▶ Supplied records:
◆ ◆ ◆ ◆

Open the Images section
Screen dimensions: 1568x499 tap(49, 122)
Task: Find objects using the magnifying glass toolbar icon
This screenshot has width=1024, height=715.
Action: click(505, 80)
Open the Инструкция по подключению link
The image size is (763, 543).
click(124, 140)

◆ ◆ ◆ ◆

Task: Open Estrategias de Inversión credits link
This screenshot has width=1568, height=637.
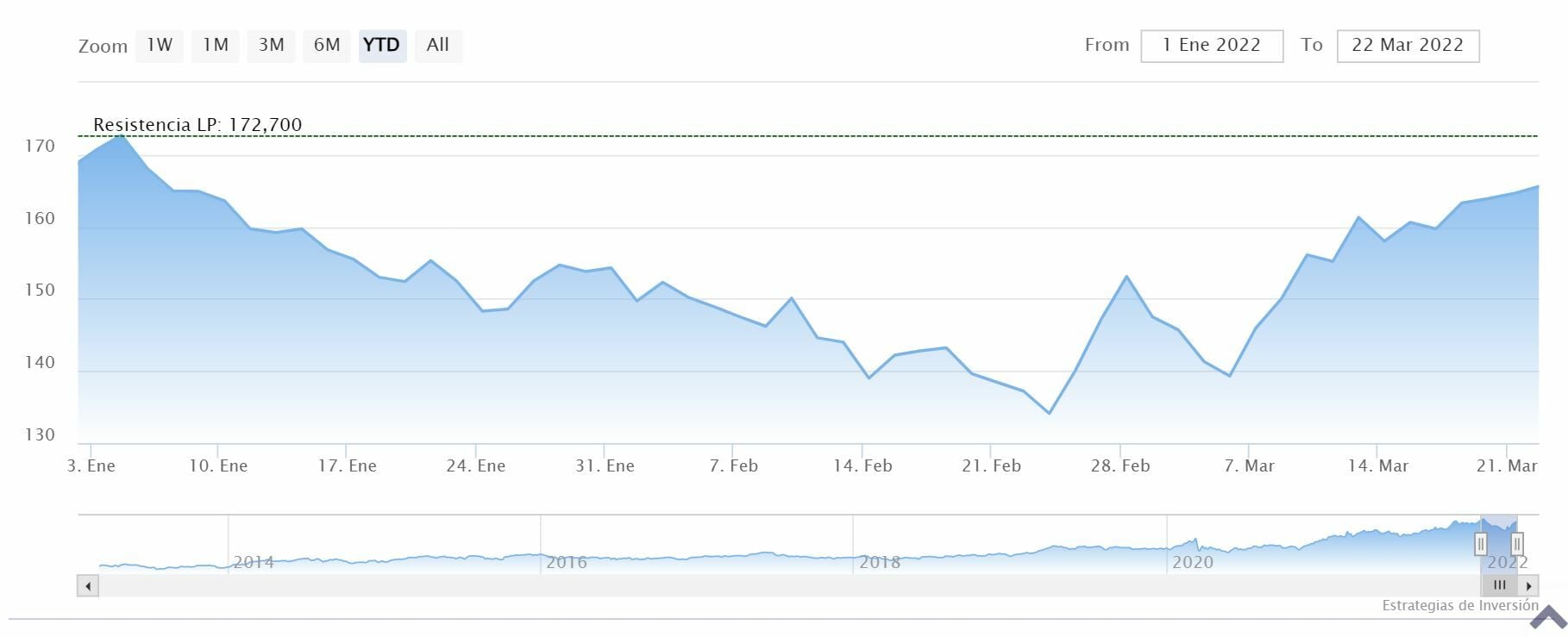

◆ ◆ ◆ ◆

▶ Given problem:
Convert the records starting with the line that contains "Open the Images section" and going on through the line that contains "click(124, 140)" into a JSON list of strings, one string per line, leaving blank lines out.

▶ Correct answer:
[
  "Open the Images section",
  "Screen dimensions: 1568x499 tap(49, 122)",
  "Task: Find objects using the magnifying glass toolbar icon",
  "This screenshot has width=1024, height=715.",
  "Action: click(505, 80)",
  "Open the Инструкция по подключению link",
  "The image size is (763, 543).",
  "click(124, 140)"
]